İyi Haftalar Saygıdeğer Okuyucular,
Çok özür dileyerek belirtiyorum ki; birkaç haftadır ülkemizde yaşananlar ve bizlere yansımaları sebebiyle kalemim ekonomi yazmaya pek gitmiyor. İşin doğrusu ekonomi adına yazılacaklar maalesef ki sizlerin ve benim duygularımızı tatmin etmiyor. Bu nedenle uzun zaman önce kendi sosyal çevremle paylaştığım bir yazıyı biraz daha törpüleyip sizlerin beğenisine sunuyorum;
1975 ruhu nedir bilir misiniz? Bilemezsiniz. Çünkü yok öyle bir şey, ben uydurdum. Ama babalarımızdan duyduğum kadarıyla şunu biliyorum hiçbir medyatik ve siyasi yönlendirmeden etkilenmemiş bir yaşam varmış o zamanlar. Henüz din, Atatürkçülük ve vatanseverlik daha metalaşmamış, kimsenin ağzına sakız olmamış, ülkenin her şeyi ile dalga geçen klavye kahramanlarından eser olmadığı zamanlarmış. Serserilik, uğursuzluk yapanın bizzat ailesi, akrabaları ve mahalledeki abiler tarafından cezasının kesildiği zamanlar. Erkeğin de kadının da namusunu kolladığı zamanlar. Kişinin etrafına, kendisine, karakterine, onuruna ve yürekten korktuğu kalbindeki öz inanca hesap verdiği zamanlar.

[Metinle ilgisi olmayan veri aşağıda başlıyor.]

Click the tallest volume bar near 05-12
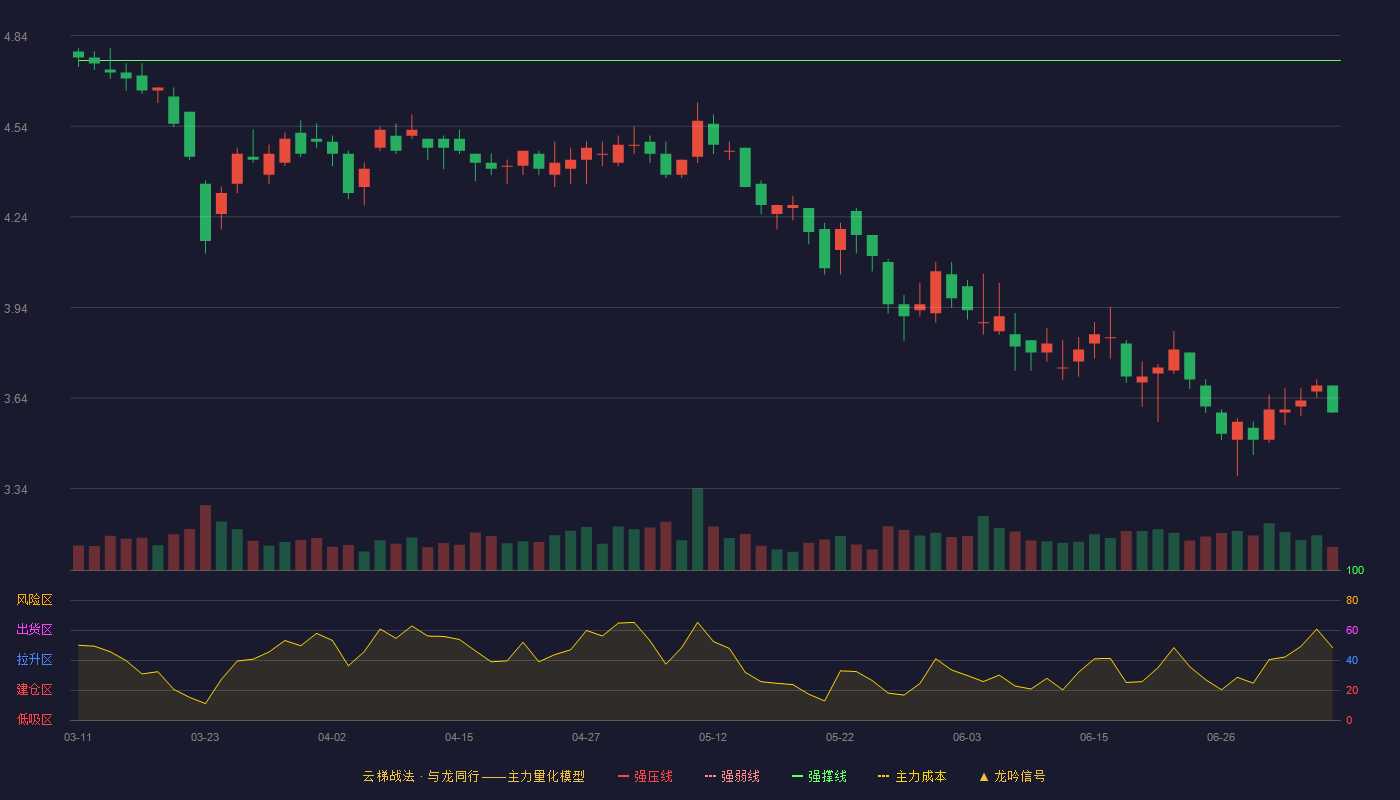1400x800 pixels. [x=697, y=529]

Şimdi sadece bu ruhun geri gelmesini istiyorum. Onur ve haysiyet kelimelerinin yeniden canlanmasını, hesabın sadece yürekten gelen vicdanın sesiyle verilmesini, ailelerin, akrabaların, mahallelinin çevresine, oğluna, kızına sahip çıkmasını, tüm bunlara rağmen kötü davranışlarına devam edenin verilebilecek en büyük cezayı almasını istiyorum. Emin olun doğusuyla batısıyla bu otodenetim duygusu geri gelirse bugün yaşadığımız pislik ve vicdansızlıkların çoğunluğu ortadan kalkar. Ne bilmediğimiz örgütler, tanımadığımız şahsiyetler çoluğumuzu çocuğumuzu din, popüler kültür, siyasi görüş, vs. adına uzaktan yönetebilir ne de bu tarz insanlar içimizde barınabilir.

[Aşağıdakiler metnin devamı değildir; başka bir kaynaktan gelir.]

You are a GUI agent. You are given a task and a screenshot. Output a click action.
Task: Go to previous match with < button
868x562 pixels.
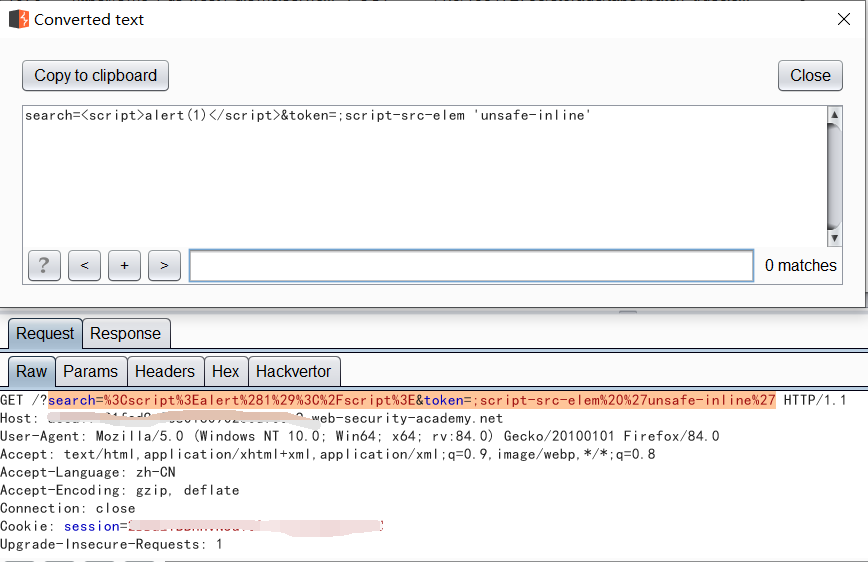point(84,265)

Bunları yazarken kimseye devletin hukuk ve güvenlik mekanizmalarının önüne geçin demiyorum ama gözetelim; çevremizi, kızımızı, oğlumuzu, komşumuzu, öğrencimizi, tüm gençlerimizi. Hepimizin yaşam yoğunluğu, zamansızlık, yorgunluk vs. bir sürü bahanemiz var. Ama emin olun bu bahanelerin hiçbirisi özür değil, gün gelir içimizi çok acıtır ve geri dönüşü olmaz.